Anselm von Canterbury denkt über den Grund des Glaubens nach. Es geht ihm darum zu zeigen, dass die Existenz Gottes rational mit einem Argument erfasst werden kann. Er entfaltet zunächst, was wir über Gott sagen können: "Gott ist dasjenige, worüber hinaus größeres nicht gedacht werden kann."

Der ontologische Gottesbeweis

Wer würde da widersprechen? Sein Versuch, Gottes Existenz zu beweisen, besteht viel mehr darin, dem Atheisten gegenüber deutlich zu machen, dass er sich in einen Widerspruch verstrickt, wenn er die Existenz Gottes leugnet. Etwas das größer und vollkommener ist, als alles das gedacht werden kann, muss in Wirklichkeit existieren, denn sonst könnte es unmöglich dasjenige sein, über das hinaus größeres nicht gedacht werden kann. 

Dieser Begriff Gottes kann gar nicht gedacht werden, ohne dass wir notwendigerweise auf die Existenz kommen. Ein Gedanke, der simpel, wie genial erscheinen mag. 

Denkmal für Immanuel Kant in Kaliningrad / © Mikhail Markovskiy (shutterstock)
Denkmal für Immanuel Kant in Kaliningrad / © Mikhail Markovskiy ( shutterstock )

Doch Kritik und Gegenargumente folgten zuhauf, Immanuel Kant überzog den ontologischen Gottesbeweis mit einer vernichtenden Kritik. Seiner Ansicht nach sind Sein und Existenz keine realen Prädikate. Anselms Argument sei nur eine Beschreibung dessen, was die Menschen unter "Gott" verstehen. Daraus folgt noch lange keine Existenz. Der Begriffsinhalt sagt noch lange nichts darüber aus, ob wirklich etwas in Raum und Zeit anzutreffen ist.

Auch wenn die Existenz Gottes nicht endgültig beweisen wurde, lässt sich mit Sicherheit behaupten: Wenn es ums Beweisen geht, sagen Gottesbeweise nicht besonders viel, wenn es aber um Gott geht, sagen sie eine ganze Menge.

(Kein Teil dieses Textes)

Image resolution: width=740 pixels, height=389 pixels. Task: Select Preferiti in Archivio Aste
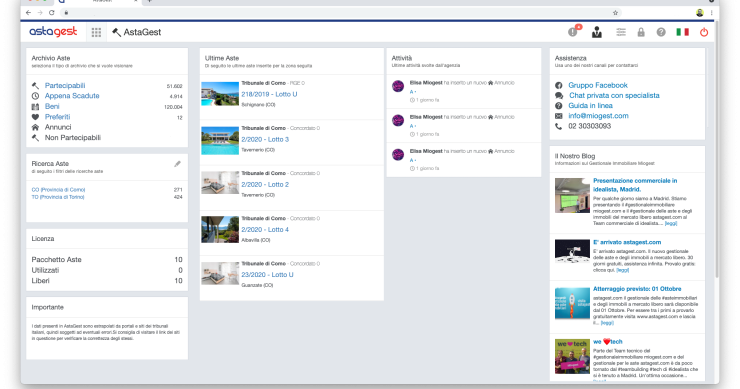(57, 117)
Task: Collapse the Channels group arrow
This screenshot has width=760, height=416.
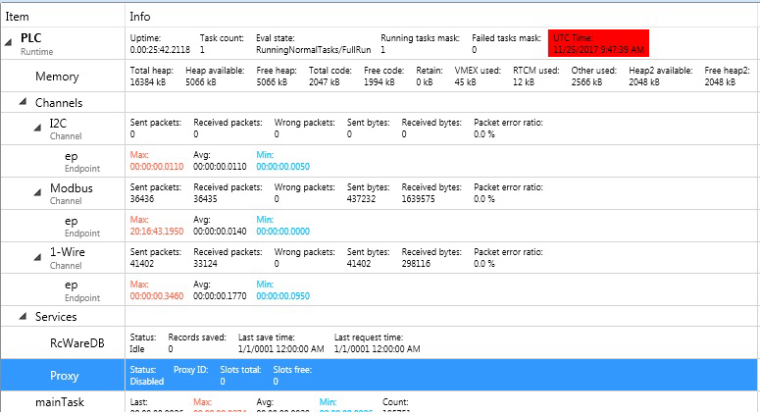Action: [23, 102]
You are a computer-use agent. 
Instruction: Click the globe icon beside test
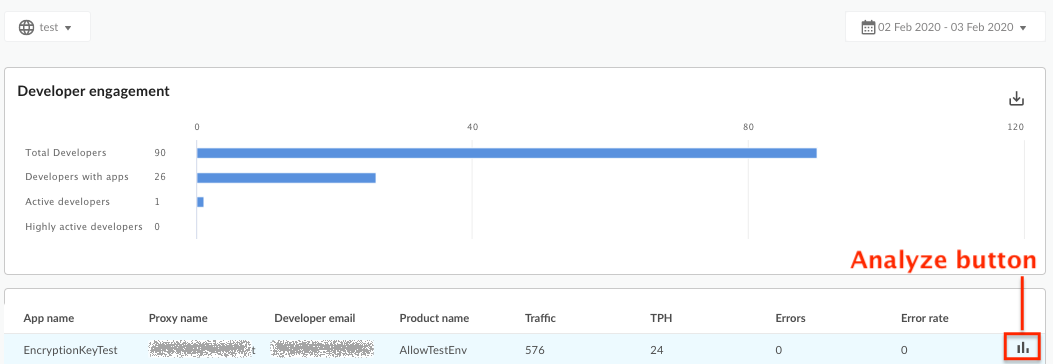[x=27, y=28]
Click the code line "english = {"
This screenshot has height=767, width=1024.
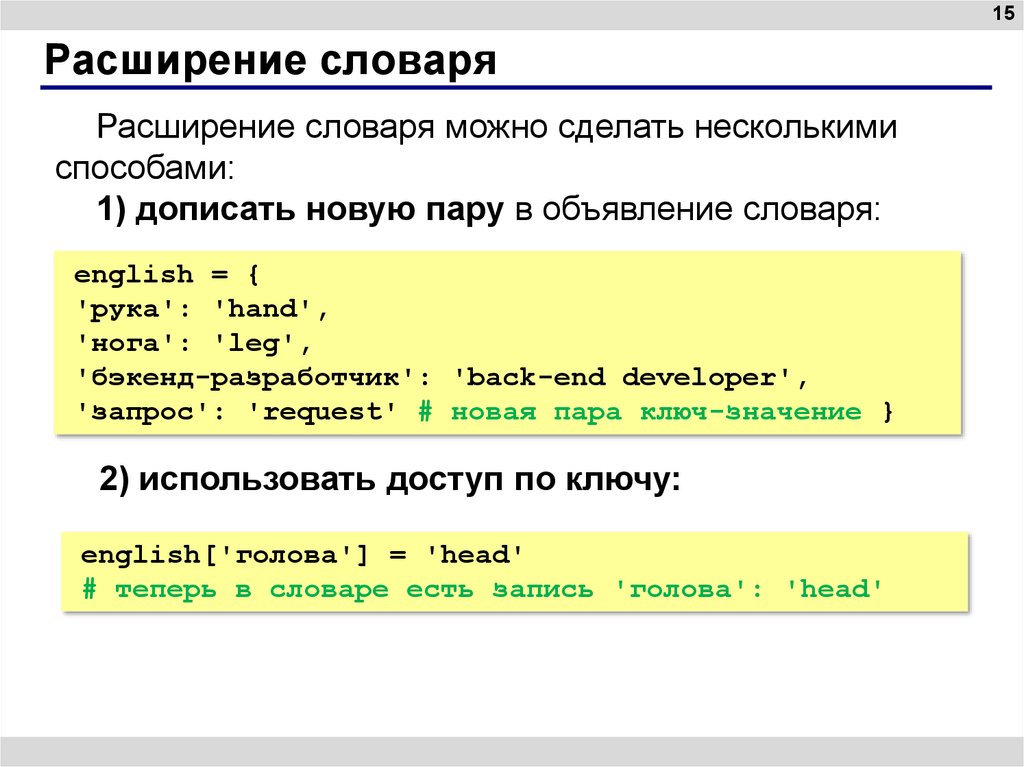point(166,274)

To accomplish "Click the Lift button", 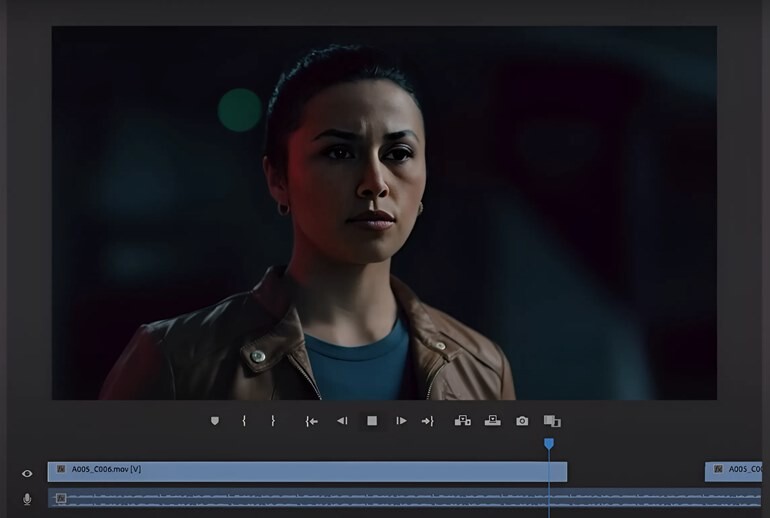I will coord(462,421).
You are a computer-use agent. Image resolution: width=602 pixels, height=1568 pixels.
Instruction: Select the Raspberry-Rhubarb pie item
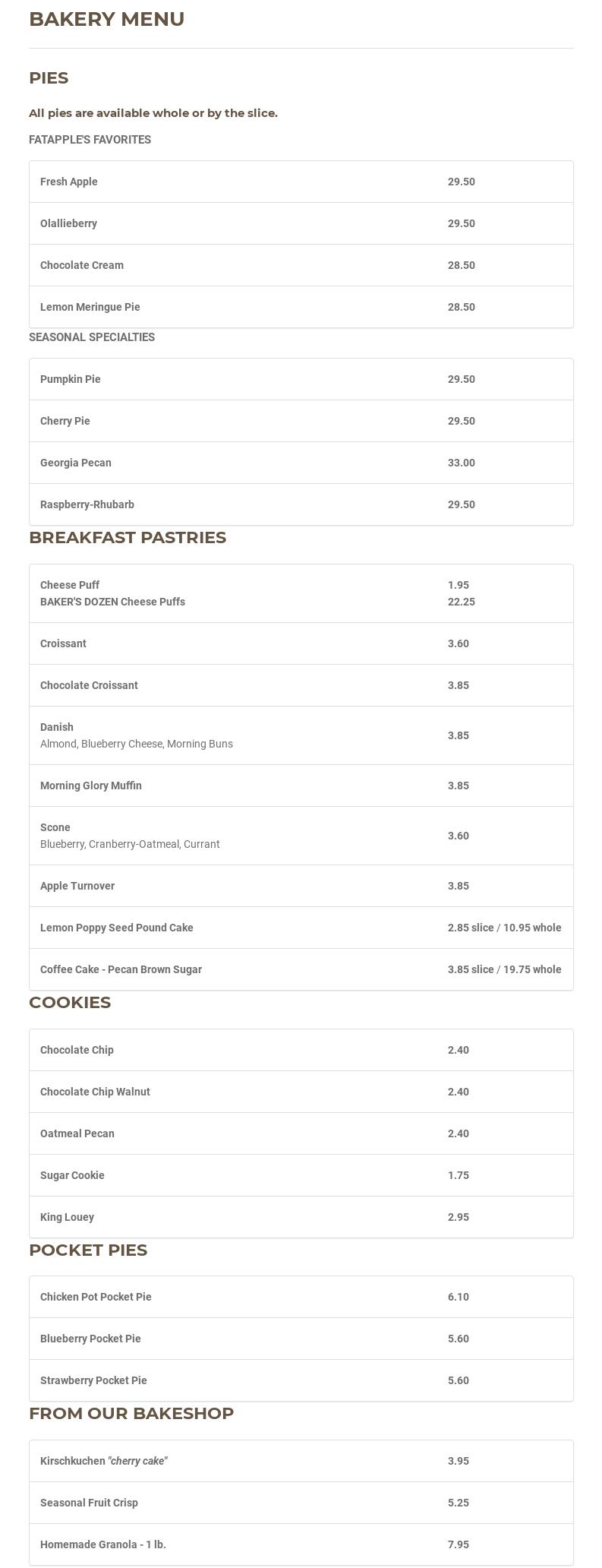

Anselm von Canterbury, ein Kirchenvater, der dem Mittelalter in vielem weit voraus war und bis heute die Theologie damit beschäftigt, sein Argument zu widerlegen oder zu bestätigen. 

Am 21. April 1109 starb Anselm von Canterbury, sowohl in der katholischen der wie anglikanischen Kirche wird ihm am 21. April gedacht.